Advent: Peace

Recently I met with someone who described themselves to me as a misfit. This individual shared with me some painful pieces of their story. Abuse, rejection and betrayal that was hard for me to imagine.

At the end of our time together, we prayed.

I asked them to imagine Jesus walking into the room and looking them in the eyes with love and compassion. As we visualized this in our minds, it was as if Jesus really did enter the room. A heavy peace rested in the home.
It was a fresh reminder for me that what Jesus said in Matthew 25 is true. When we feed the hungry, welcome the stranger, care for the sick and visit those in prison, we do so for Jesus.

“Truly I tell you, whatever you did for one of the least of these brothers and sisters of mine, you did for me.”

If I learned anything from six years working in prison ministry, it’s that Jesus is uniquely present on the margins. People would often first get into prison ministry with an earnest desire to share the Gospel with people who need to hear it, to “bring Jesus” behind bars. But the ones who would stick with prison ministry the longest were the ones who came to realize Jesus is already there, and they would keep going back (or writing back) not just to evangelize … but to meet with Jesus.

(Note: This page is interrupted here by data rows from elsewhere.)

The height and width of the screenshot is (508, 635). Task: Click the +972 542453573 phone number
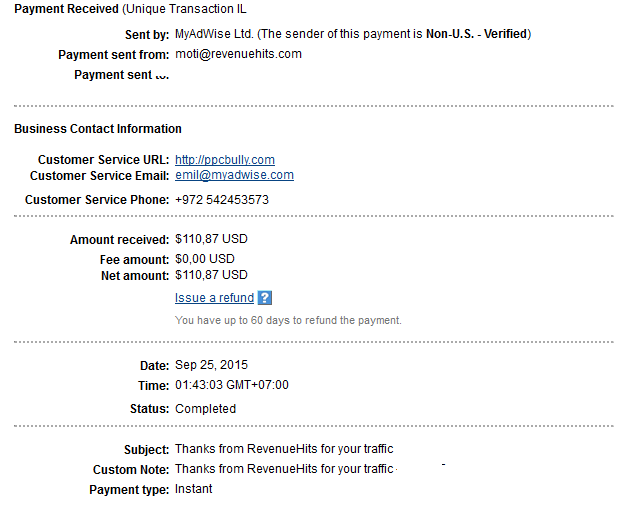222,200
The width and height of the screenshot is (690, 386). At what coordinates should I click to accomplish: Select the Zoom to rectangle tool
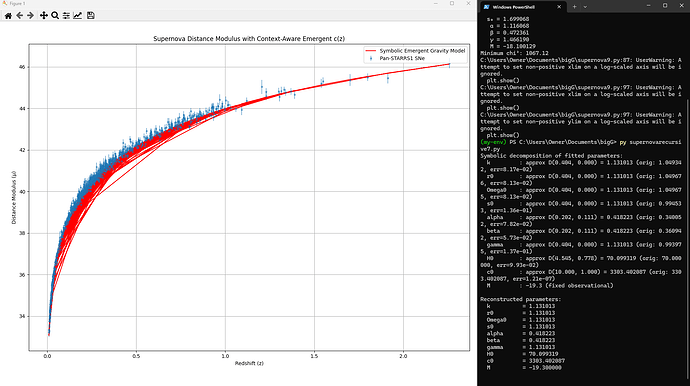[x=55, y=15]
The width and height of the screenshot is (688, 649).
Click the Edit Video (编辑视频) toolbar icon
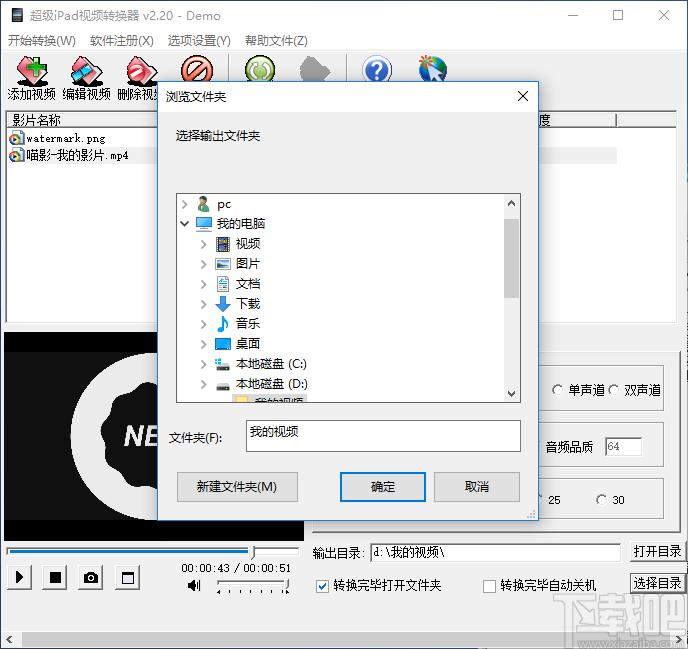[x=86, y=72]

During Jesus’ ministry, he could be found most often with tax collectors, prostitutes, sinners and outcasts. Not only was his ministry on the margins, but his arrival was on the margins. The Prince of Peace was born out of wedlock to a poor teenage Jewish girl, who was marginalized socially and politically in an area occupied by the Romans. The baby Jesus slept his first night in a feeding trough.

Trappist monk and writer Thomas Merton wrote: “Into this world, this demented inn, in which there was absolutely no room for him at all, Christ has come uninvited. But because he cannot be at home in it, because he is out of place in it, and yet he must be in it, his place is with those others for whom there is no room. His place is with those who do not belong, who are rejected by power because they are regarded as weak, those who are discredited, who are denied the status of persons, tortured, excommunicated. With those for whom there is no room, Christ is present in this world.”

Jesus wages peace not by politicking in the halls of power but through washing dirty feet, feeding the hungry, healing the sick, restoring dignity to the outcasts and ultimately by dying the death of a criminal. It seems to me he was right at home with the misfits. This is where I want to feel at home too.